Department of Anatomic Pathology, Graduate School of Medical Sciences, Kyushu University, Fukuoka 812-8582, Japan.
Hum Pathol. 2010 Jun;41(6):838-47. doi: 10.1016/j.humpath.2009.11.011. Epub 2010 Feb 25.
Hepatocellular carcinoma develops in a multistep process. Previous studies have revealed changes in blood supply in hepatocellular carcinoma during its carcinogenesis. However, little is known about the relationship between tumor vasculature and the biological behavior of moderately differentiated hepatocellular carcinoma which demonstrates varied degrees of biological behavior. We immunohistochemically assessed intratumoral arterial vessel density (by high-molecular-weight caldesmon and calponin) and microvessel density (by CD34) in 123 cases of moderately differentiated hepatocellular carcinomas, and compared these densities with clinicopathological findings. Arterial vessel density and microvessel density of 19 well-differentiated and 37 poorly differentiated hepatocellular carcinomas were also evaluated. The arterial vessel density of moderately differentiated hepatocellular carcinomas with capsule formation, infiltration to the capsule, portal venous invasion, and high Ki-67 labeling index was lower than that of moderately differentiated hepatocellular carcinomas without these pathological findings (high-molecular-weight caldesmon: P < .0001, P = .0074, P = .0009, P = .0244, calponin: P < .0001, P = .0695, P = .0033, and P = .0155, respectively). The low arterial vessel density group (<10) of moderately differentiated hepatocellular carcinomas tended to show poorer overall survival than the high arterial vessel density group (>or=10) (high-molecular-weight caldesmon: P = .0347, calponin: P = .0404). The arterial vessel density and microvessel density of moderately differentiated hepatocellular carcinomas were significantly higher than those of well-differentiated hepatocellular carcinomas (high-molecular-weight caldesmon: P = .022, calponin: P = .027, CD34: P = .036) and poorly differentiated hepatocellular carcinomas (high-molecular-weight caldesmon, calponin and CD34: P < .0001). The moderately differentiated hepatocellular carcinomas with lower arterial vessel density had more malignant potential than those with higher arterial vessel density. The changes of arterial vessel density in moderately differentiated hepatocellular carcinomas were suggested.
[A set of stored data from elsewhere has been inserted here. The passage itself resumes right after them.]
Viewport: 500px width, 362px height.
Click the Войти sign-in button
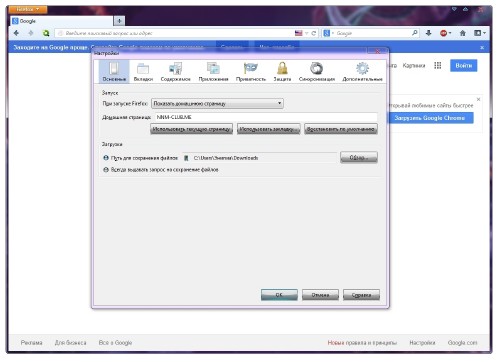[463, 65]
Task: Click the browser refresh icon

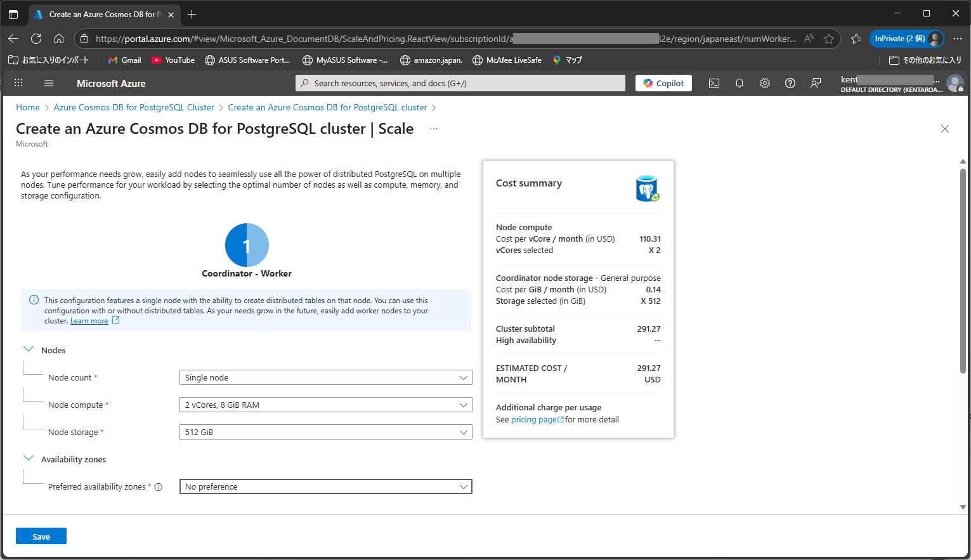Action: coord(37,38)
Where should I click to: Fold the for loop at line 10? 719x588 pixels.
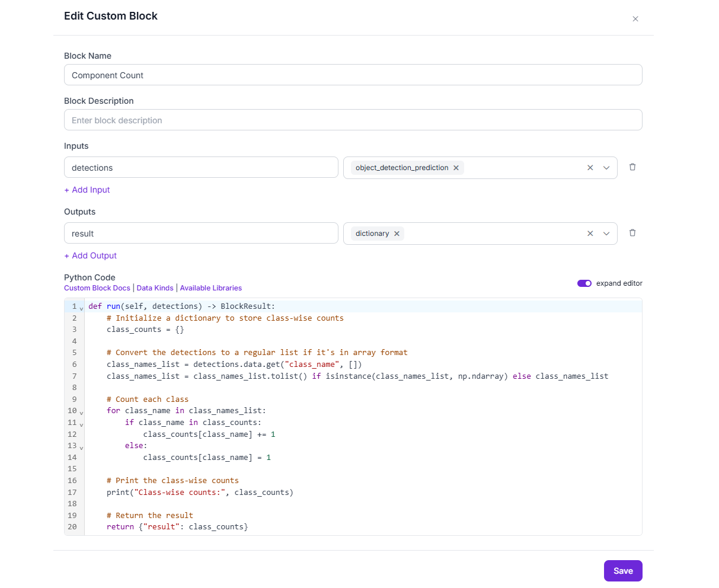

肝细胞癌的发生是一个多步骤的过程。先前的研究已经揭示了在肝癌发生过程中肝癌血供的变化。然而,对于中等分化的肝癌,其肿瘤血管与不同程度生物学行为之间的关系知之甚少。我们采用免疫组织化学方法检测了 123 例中等分化肝癌的肿瘤内动脉血管密度(用高分子量钙调蛋白和钙调蛋白)和微血管密度(用 CD34),并将这些密度与临床病理发现进行了比较。还评估了 19 例分化良好和 37 例分化不良的肝癌的动脉血管密度。有包膜形成、包膜浸润、门静脉侵犯和 Ki-67 标记指数高的中等分化肝癌的动脉血管密度低于无这些病理发现的中等分化肝癌(高分子量钙调蛋白:P<0.0001,P=0.0074,P=0.0009,P=0.0244,钙调蛋白:P<0.0001,P=0.0695,P=0.0033,P=0.0155)。中等分化肝癌的低动脉血管密度组(<10)的总生存时间倾向于低于高动脉血管密度组(≥10)(高分子量钙调蛋白:P=0.0347,钙调蛋白:P=0.0404)。中等分化肝癌的动脉血管密度和微血管密度明显高于高分化肝癌(高分子量钙调蛋白:P=0.022,钙调蛋白:P=0.027,CD34:P=0.036)和低分化肝癌(高分子量钙调蛋白、钙调蛋白和 CD34:P<0.0001)。动脉血管密度较低的中等分化肝癌比动脉血管密度较高的中等分化肝癌具有更大的恶性潜能。提示中等分化肝癌的动脉血管密度发生变化。